AIM OF THE TASK: Transcribe each of the following items exactly as it appears, omitting the pictures from your answer.
§ §
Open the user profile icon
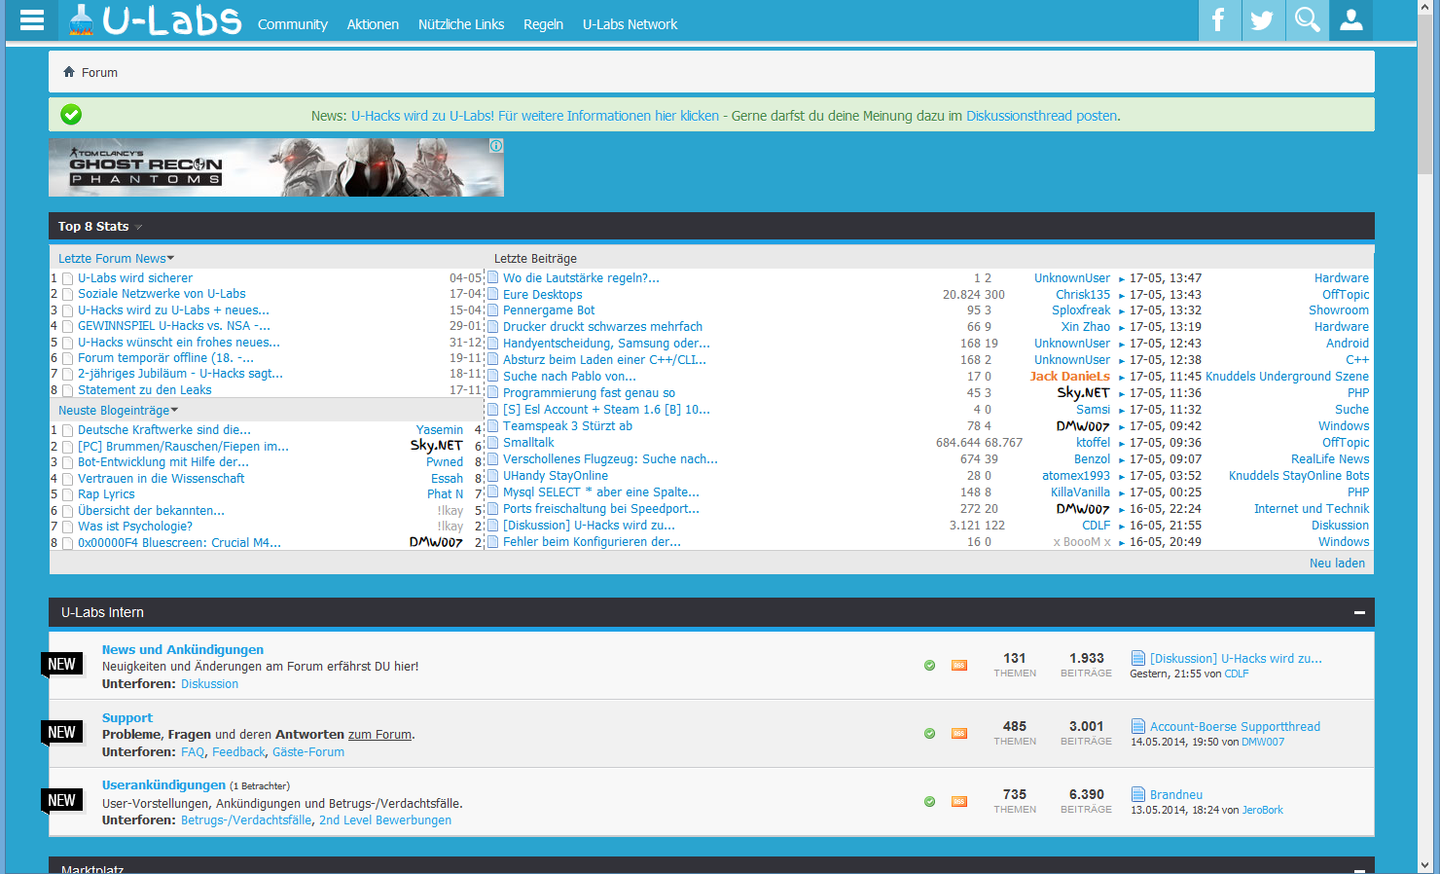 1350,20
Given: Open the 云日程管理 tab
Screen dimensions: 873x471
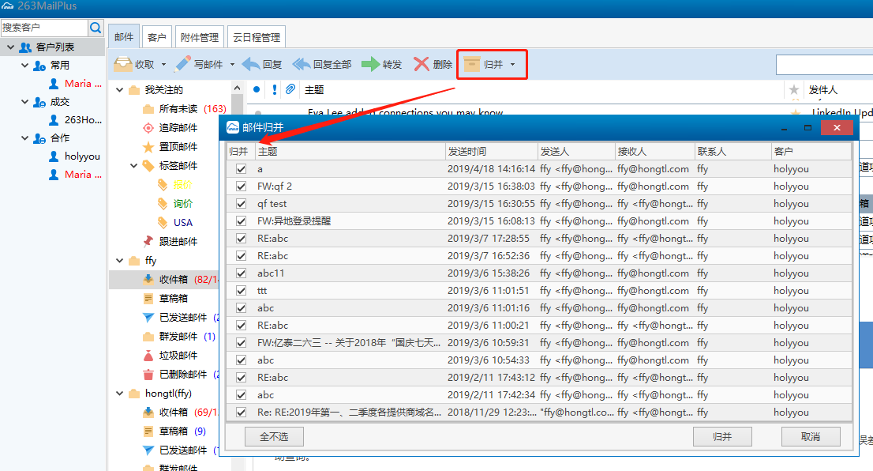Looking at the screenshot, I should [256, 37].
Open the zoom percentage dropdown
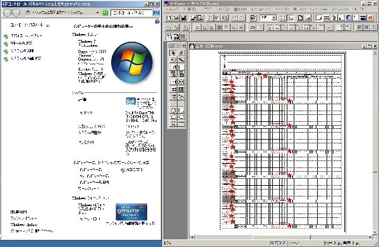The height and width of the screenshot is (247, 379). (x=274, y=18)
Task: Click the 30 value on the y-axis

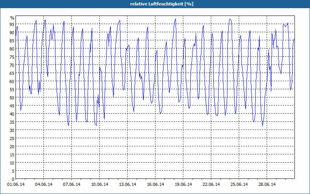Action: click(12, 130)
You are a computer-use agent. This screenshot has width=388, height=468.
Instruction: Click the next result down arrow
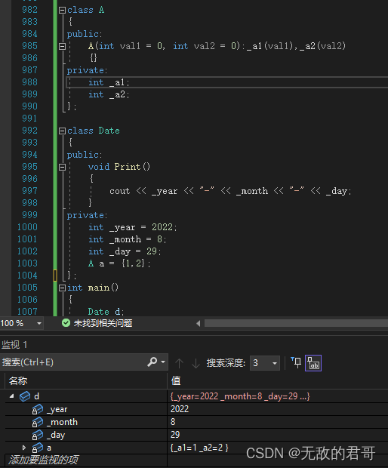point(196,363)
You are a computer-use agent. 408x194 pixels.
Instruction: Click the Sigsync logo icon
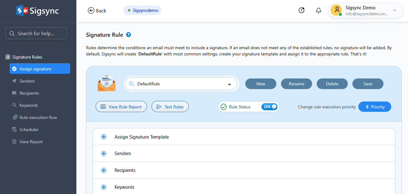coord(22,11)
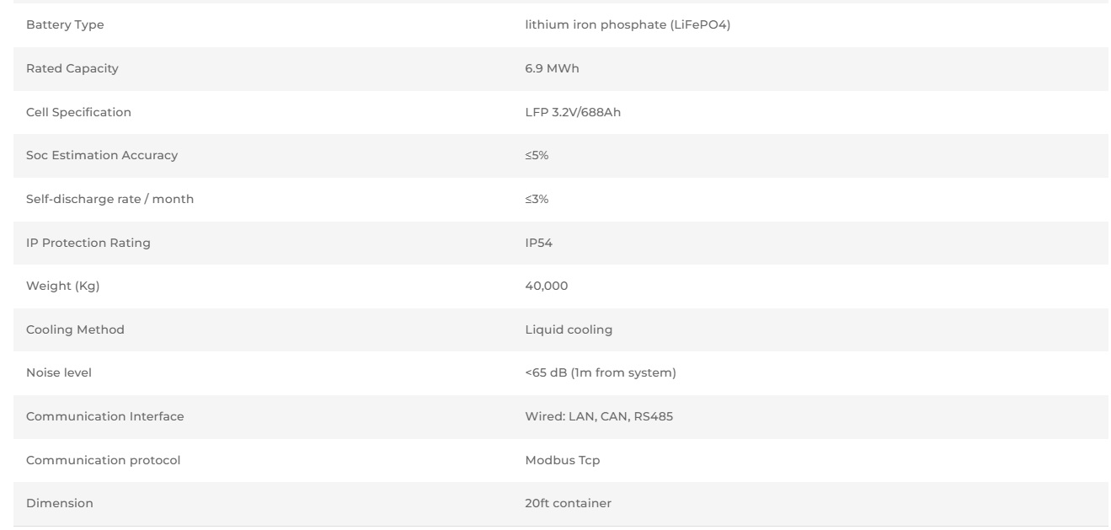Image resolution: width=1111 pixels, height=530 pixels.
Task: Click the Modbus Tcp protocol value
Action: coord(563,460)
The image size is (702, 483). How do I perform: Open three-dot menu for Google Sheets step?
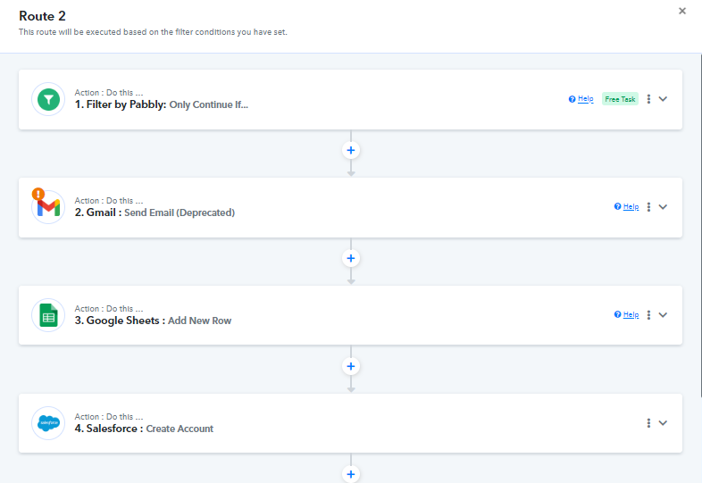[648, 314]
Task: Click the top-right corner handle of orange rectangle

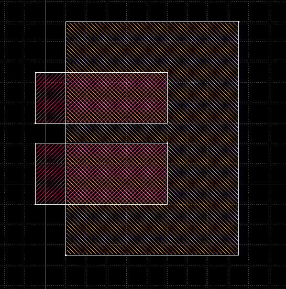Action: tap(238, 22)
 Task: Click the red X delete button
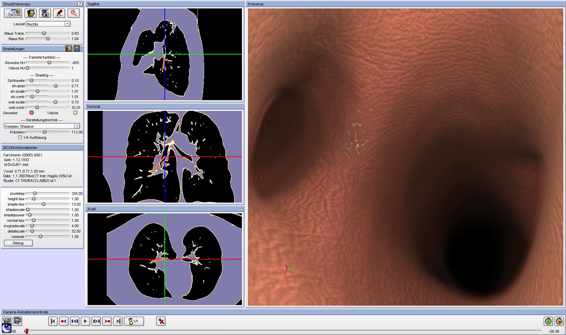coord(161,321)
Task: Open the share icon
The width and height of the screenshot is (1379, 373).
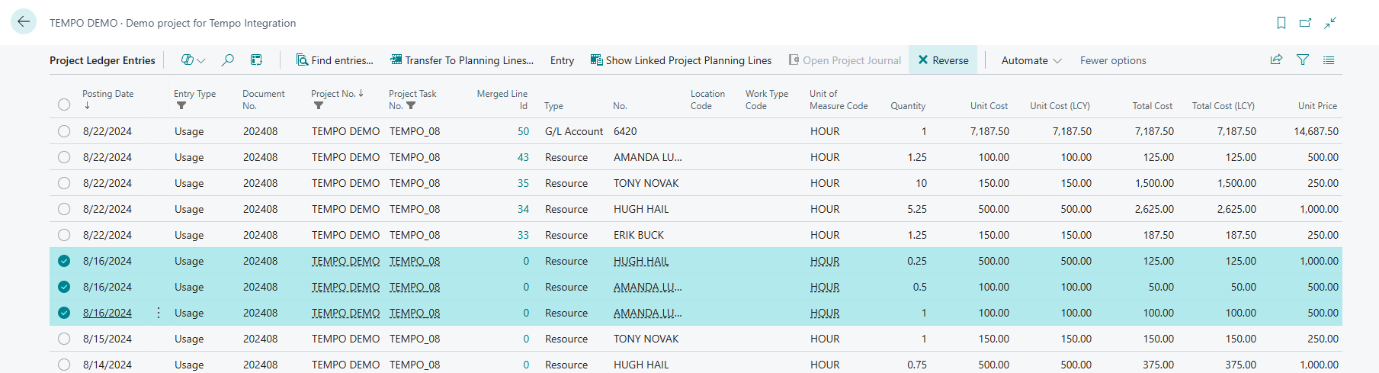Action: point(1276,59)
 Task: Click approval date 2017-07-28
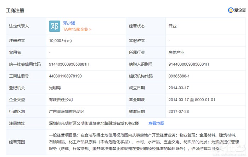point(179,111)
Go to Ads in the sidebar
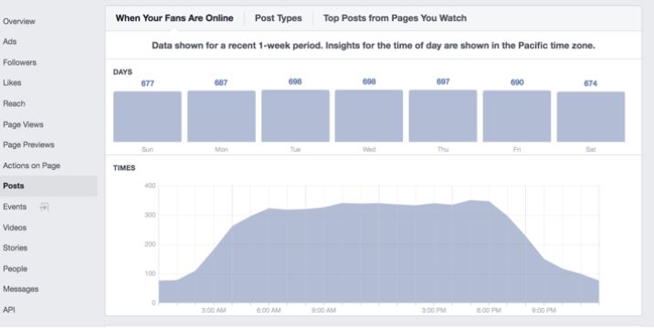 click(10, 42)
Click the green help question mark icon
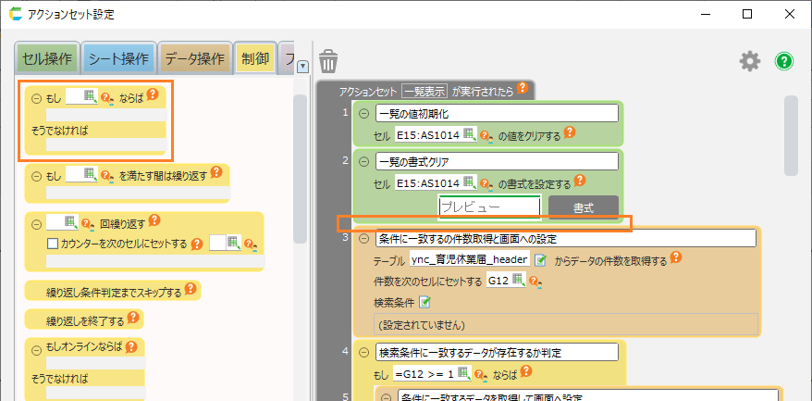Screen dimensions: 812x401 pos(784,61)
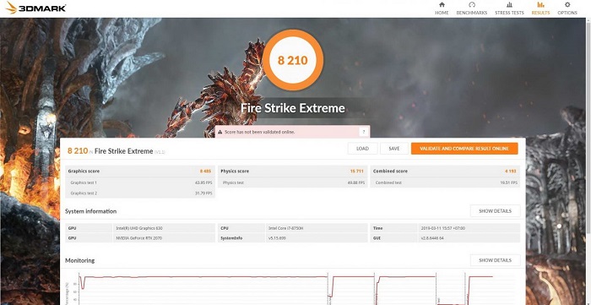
§ §
ANSWER TO THE EXERCISE:
Open the user profile icon
 1350,20
Given: Open the 云日程管理 tab
Screen dimensions: 873x471
Looking at the screenshot, I should [256, 37].
Open the zoom percentage dropdown
The height and width of the screenshot is (247, 379). (x=274, y=18)
Task: Click the 30 value on the y-axis

Action: click(12, 130)
You are a computer-use agent. This screenshot has width=388, height=468.
Instruction: Click the next result down arrow
point(196,363)
You are a computer-use agent. 408x194 pixels.
Instruction: Click the Sigsync logo icon
coord(22,11)
Image resolution: width=1111 pixels, height=530 pixels.
Task: Click the Modbus Tcp protocol value
Action: coord(563,460)
The image size is (702, 483). How do I perform: Open three-dot menu for Google Sheets step?
[648, 314]
Task: Click the top-right corner handle of orange rectangle

Action: tap(238, 22)
 Task: Click the red X delete button
coord(161,321)
Task: Open the share icon
The width and height of the screenshot is (1379, 373).
Action: point(1276,59)
 Task: Click approval date 2017-07-28
point(179,111)
Go to Ads in the sidebar
 click(10, 42)
Click the green help question mark icon
Screen dimensions: 812x401 pos(784,61)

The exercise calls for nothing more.